◆ What is being asked ◆
Could you write the entries out again, exactly as they are?

(Extracted information Opens)

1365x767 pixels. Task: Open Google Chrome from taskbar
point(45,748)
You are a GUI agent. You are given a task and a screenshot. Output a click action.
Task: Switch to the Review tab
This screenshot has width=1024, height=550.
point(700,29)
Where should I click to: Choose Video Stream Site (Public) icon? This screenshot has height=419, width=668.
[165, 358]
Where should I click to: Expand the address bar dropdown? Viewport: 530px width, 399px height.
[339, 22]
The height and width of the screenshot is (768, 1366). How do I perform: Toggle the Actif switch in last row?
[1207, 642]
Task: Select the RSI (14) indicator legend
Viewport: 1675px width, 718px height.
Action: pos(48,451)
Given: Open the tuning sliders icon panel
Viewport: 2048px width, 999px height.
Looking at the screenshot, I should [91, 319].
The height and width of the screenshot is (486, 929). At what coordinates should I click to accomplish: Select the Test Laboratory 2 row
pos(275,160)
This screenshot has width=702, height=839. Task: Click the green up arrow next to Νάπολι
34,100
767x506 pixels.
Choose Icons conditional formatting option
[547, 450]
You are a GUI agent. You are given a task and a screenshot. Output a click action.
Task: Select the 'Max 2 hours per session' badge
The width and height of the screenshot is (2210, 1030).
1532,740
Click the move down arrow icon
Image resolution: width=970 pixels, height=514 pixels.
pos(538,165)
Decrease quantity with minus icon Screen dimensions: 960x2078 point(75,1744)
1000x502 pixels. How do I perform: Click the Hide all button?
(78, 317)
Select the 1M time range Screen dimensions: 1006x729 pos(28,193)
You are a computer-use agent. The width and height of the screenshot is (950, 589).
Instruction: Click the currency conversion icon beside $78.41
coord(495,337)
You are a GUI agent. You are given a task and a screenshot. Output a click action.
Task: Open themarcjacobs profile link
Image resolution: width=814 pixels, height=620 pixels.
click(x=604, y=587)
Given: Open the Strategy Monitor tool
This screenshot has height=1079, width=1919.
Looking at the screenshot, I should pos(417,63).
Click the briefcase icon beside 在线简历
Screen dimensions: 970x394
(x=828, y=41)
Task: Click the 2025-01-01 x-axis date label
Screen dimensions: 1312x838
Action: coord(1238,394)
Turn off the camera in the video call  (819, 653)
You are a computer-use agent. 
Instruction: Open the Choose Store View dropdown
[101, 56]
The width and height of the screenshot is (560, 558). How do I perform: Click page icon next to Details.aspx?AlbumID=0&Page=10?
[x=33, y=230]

(Extracted information Closes)

◆ Solution ◆
1365x767 pixels. Task: Open Google Chrome from taskbar
point(45,748)
You are a GUI agent. You are given a task and a screenshot. Output a click action.
Task: Switch to the Review tab
This screenshot has width=1024, height=550.
point(700,29)
Where should I click to: Choose Video Stream Site (Public) icon? This screenshot has height=419, width=668.
[165, 358]
Where should I click to: Expand the address bar dropdown? Viewport: 530px width, 399px height.
[339, 22]
The height and width of the screenshot is (768, 1366). How do I perform: Toggle the Actif switch in last row?
[1207, 642]
Task: Select the RSI (14) indicator legend
Viewport: 1675px width, 718px height.
Action: pos(48,451)
Given: Open the tuning sliders icon panel
Viewport: 2048px width, 999px height.
Looking at the screenshot, I should [91, 319].
The height and width of the screenshot is (486, 929). At what coordinates should I click to accomplish: Select the Test Laboratory 2 row
pos(275,160)
This screenshot has width=702, height=839. Task: Click the green up arrow next to Νάπολι
34,100
767x506 pixels.
Choose Icons conditional formatting option
[547, 450]
You are a GUI agent. You are given a task and a screenshot. Output a click action.
Task: Select the 'Max 2 hours per session' badge
The width and height of the screenshot is (2210, 1030).
1532,740
Click the move down arrow icon
Image resolution: width=970 pixels, height=514 pixels.
pos(538,165)
Decrease quantity with minus icon Screen dimensions: 960x2078 point(75,1744)
1000x502 pixels. How do I perform: Click the Hide all button?
(78, 317)
Select the 1M time range Screen dimensions: 1006x729 pos(28,193)
You are a computer-use agent. The width and height of the screenshot is (950, 589).
Instruction: Click the currency conversion icon beside $78.41
coord(495,337)
You are a GUI agent. You are given a task and a screenshot. Output a click action.
Task: Open themarcjacobs profile link
Image resolution: width=814 pixels, height=620 pixels.
click(x=604, y=587)
Given: Open the Strategy Monitor tool
This screenshot has height=1079, width=1919.
Looking at the screenshot, I should pos(417,63).
Click the briefcase icon beside 在线简历
Screen dimensions: 970x394
(x=828, y=41)
Task: Click the 2025-01-01 x-axis date label
Screen dimensions: 1312x838
Action: coord(1238,394)
Turn off the camera in the video call  (819, 653)
You are a computer-use agent. 
Instruction: Open the Choose Store View dropdown
[101, 56]
The width and height of the screenshot is (560, 558). How do I perform: Click page icon next to Details.aspx?AlbumID=0&Page=10?
[x=33, y=230]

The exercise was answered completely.